(PROBLEM TO WORK ON):
Lay out the records as a Markdown table with the columns "Row" and "Line," one numbered row per line. Leave out blank lines.

DATA Block Start

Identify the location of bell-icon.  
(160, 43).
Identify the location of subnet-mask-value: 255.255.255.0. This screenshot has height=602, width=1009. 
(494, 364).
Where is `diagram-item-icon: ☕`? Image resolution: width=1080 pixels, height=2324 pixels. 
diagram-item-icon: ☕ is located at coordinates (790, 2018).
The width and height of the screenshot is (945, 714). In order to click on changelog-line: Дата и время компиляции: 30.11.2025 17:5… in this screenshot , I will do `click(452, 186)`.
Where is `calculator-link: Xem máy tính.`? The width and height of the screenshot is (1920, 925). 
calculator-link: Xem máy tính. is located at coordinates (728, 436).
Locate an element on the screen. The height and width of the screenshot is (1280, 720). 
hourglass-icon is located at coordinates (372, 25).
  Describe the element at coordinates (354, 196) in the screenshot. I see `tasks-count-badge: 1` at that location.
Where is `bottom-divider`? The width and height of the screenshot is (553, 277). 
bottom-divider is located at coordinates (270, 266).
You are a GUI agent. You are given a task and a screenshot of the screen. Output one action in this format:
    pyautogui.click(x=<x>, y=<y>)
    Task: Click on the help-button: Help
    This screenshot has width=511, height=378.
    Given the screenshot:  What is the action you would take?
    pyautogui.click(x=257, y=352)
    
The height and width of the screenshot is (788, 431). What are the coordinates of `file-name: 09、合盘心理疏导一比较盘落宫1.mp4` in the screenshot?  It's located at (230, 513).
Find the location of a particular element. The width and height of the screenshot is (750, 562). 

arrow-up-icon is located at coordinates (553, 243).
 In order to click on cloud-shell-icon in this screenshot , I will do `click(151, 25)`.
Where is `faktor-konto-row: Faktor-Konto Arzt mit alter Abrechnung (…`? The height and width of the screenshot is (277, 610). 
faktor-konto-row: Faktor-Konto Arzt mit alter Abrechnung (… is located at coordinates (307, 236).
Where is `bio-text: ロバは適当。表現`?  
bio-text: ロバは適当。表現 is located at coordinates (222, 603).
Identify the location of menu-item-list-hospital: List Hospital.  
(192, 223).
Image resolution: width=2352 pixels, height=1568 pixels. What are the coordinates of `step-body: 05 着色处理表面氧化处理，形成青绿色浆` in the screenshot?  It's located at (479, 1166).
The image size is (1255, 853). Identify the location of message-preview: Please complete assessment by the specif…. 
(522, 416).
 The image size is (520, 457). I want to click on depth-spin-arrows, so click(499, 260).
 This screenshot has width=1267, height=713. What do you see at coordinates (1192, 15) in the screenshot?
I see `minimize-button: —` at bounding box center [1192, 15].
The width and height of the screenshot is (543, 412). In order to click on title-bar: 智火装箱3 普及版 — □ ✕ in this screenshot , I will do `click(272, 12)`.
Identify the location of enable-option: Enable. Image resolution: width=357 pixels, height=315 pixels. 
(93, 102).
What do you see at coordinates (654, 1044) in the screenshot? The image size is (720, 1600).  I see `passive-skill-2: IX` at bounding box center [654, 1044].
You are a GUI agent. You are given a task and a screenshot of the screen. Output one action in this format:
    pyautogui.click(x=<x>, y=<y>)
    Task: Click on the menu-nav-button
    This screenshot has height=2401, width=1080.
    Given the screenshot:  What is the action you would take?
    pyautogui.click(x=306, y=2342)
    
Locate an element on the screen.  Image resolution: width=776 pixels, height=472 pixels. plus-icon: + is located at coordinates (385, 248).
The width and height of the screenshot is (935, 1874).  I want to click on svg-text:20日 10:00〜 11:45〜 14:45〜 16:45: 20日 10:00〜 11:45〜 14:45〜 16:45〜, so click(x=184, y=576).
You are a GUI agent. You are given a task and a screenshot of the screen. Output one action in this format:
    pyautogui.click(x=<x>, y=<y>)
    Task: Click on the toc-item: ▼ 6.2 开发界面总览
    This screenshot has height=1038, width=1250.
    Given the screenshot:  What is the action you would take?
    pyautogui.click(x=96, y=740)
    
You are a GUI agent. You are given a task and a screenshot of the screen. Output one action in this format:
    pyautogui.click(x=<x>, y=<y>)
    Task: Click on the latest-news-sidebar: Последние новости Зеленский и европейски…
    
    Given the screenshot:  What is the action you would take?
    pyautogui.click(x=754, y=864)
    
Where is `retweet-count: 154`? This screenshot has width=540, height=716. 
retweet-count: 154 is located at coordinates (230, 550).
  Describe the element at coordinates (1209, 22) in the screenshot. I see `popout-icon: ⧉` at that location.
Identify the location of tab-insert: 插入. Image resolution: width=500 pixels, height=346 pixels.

DATA Block End

(SOLUTION FOR THIS TASK):
| Row | Line |
|---|---|
| 1 | Identify the location of bell-icon.   |
| 2 | (160, 43). |
| 3 | Identify the location of subnet-mask-value: 255.255.255.0. This screenshot has height=602, width=1009.  |
| 4 | (494, 364). |
| 5 | Where is `diagram-item-icon: ☕`? Image resolution: width=1080 pixels, height=2324 pixels.  |
| 6 | diagram-item-icon: ☕ is located at coordinates (790, 2018). |
| 7 | The width and height of the screenshot is (945, 714). In order to click on changelog-line: Дата и время компиляции: 30.11.2025 17:5… in this screenshot , I will do `click(452, 186)`. |
| 8 | Where is `calculator-link: Xem máy tính.`? The width and height of the screenshot is (1920, 925).  |
| 9 | calculator-link: Xem máy tính. is located at coordinates (728, 436). |
| 10 | Locate an element on the screen. The height and width of the screenshot is (1280, 720).  |
| 11 | hourglass-icon is located at coordinates (372, 25). |
| 12 |   Describe the element at coordinates (354, 196) in the screenshot. I see `tasks-count-badge: 1` at that location. |
| 13 | Where is `bottom-divider`? The width and height of the screenshot is (553, 277).  |
| 14 | bottom-divider is located at coordinates (270, 266). |
| 15 | You are a GUI agent. You are given a task and a screenshot of the screen. Output one action in this format: |
| 16 |     pyautogui.click(x=<x>, y=<y>) |
| 17 |     Task: Click on the help-button: Help |
| 18 |     This screenshot has width=511, height=378. |
| 19 |     Given the screenshot:  What is the action you would take? |
| 20 |     pyautogui.click(x=257, y=352) |
| 21 | The height and width of the screenshot is (788, 431). What are the coordinates of `file-name: 09、合盘心理疏导一比较盘落宫1.mp4` in the screenshot?  It's located at (230, 513). |
| 22 | Find the location of a particular element. The width and height of the screenshot is (750, 562).  |
| 23 | arrow-up-icon is located at coordinates (553, 243). |
| 24 |  In order to click on cloud-shell-icon in this screenshot , I will do `click(151, 25)`. |
| 25 | Where is `faktor-konto-row: Faktor-Konto Arzt mit alter Abrechnung (…`? The height and width of the screenshot is (277, 610).  |
| 26 | faktor-konto-row: Faktor-Konto Arzt mit alter Abrechnung (… is located at coordinates (307, 236). |
| 27 | Where is `bio-text: ロバは適当。表現`?   |
| 28 | bio-text: ロバは適当。表現 is located at coordinates (222, 603). |
| 29 | Identify the location of menu-item-list-hospital: List Hospital.   |
| 30 | (192, 223). |
| 31 | Image resolution: width=2352 pixels, height=1568 pixels. What are the coordinates of `step-body: 05 着色处理表面氧化处理，形成青绿色浆` in the screenshot?  It's located at (479, 1166). |
| 32 | The image size is (1255, 853). Identify the location of message-preview: Please complete assessment by the specif….  |
| 33 | (522, 416). |
| 34 |  The image size is (520, 457). I want to click on depth-spin-arrows, so click(499, 260). |
| 35 |  This screenshot has width=1267, height=713. What do you see at coordinates (1192, 15) in the screenshot? |
| 36 | I see `minimize-button: —` at bounding box center [1192, 15]. |
| 37 | The width and height of the screenshot is (543, 412). In order to click on title-bar: 智火装箱3 普及版 — □ ✕ in this screenshot , I will do `click(272, 12)`. |
| 38 | Identify the location of enable-option: Enable. Image resolution: width=357 pixels, height=315 pixels.  |
| 39 | (93, 102). |
| 40 | What do you see at coordinates (654, 1044) in the screenshot? The image size is (720, 1600).  I see `passive-skill-2: IX` at bounding box center [654, 1044]. |
| 41 | You are a GUI agent. You are given a task and a screenshot of the screen. Output one action in this format: |
| 42 |     pyautogui.click(x=<x>, y=<y>) |
| 43 |     Task: Click on the menu-nav-button |
| 44 |     This screenshot has height=2401, width=1080. |
| 45 |     Given the screenshot:  What is the action you would take? |
| 46 |     pyautogui.click(x=306, y=2342) |
| 47 | Locate an element on the screen.  Image resolution: width=776 pixels, height=472 pixels. plus-icon: + is located at coordinates (385, 248). |
| 48 | The width and height of the screenshot is (935, 1874).  I want to click on svg-text:20日 10:00〜 11:45〜 14:45〜 16:45: 20日 10:00〜 11:45〜 14:45〜 16:45〜, so click(x=184, y=576). |
| 49 | You are a GUI agent. You are given a task and a screenshot of the screen. Output one action in this format: |
| 50 |     pyautogui.click(x=<x>, y=<y>) |
| 51 |     Task: Click on the toc-item: ▼ 6.2 开发界面总览 |
| 52 |     This screenshot has height=1038, width=1250. |
| 53 |     Given the screenshot:  What is the action you would take? |
| 54 |     pyautogui.click(x=96, y=740) |
| 55 | You are a GUI agent. You are given a task and a screenshot of the screen. Output one action in this format: |
| 56 |     pyautogui.click(x=<x>, y=<y>) |
| 57 |     Task: Click on the latest-news-sidebar: Последние новости Зеленский и европейски… |
| 58 |     Given the screenshot:  What is the action you would take? |
| 59 |     pyautogui.click(x=754, y=864) |
| 60 | Where is `retweet-count: 154`? This screenshot has width=540, height=716.  |
| 61 | retweet-count: 154 is located at coordinates (230, 550). |
| 62 |   Describe the element at coordinates (1209, 22) in the screenshot. I see `popout-icon: ⧉` at that location. |
| 63 | Identify the location of tab-insert: 插入. Image resolution: width=500 pixels, height=346 pixels. |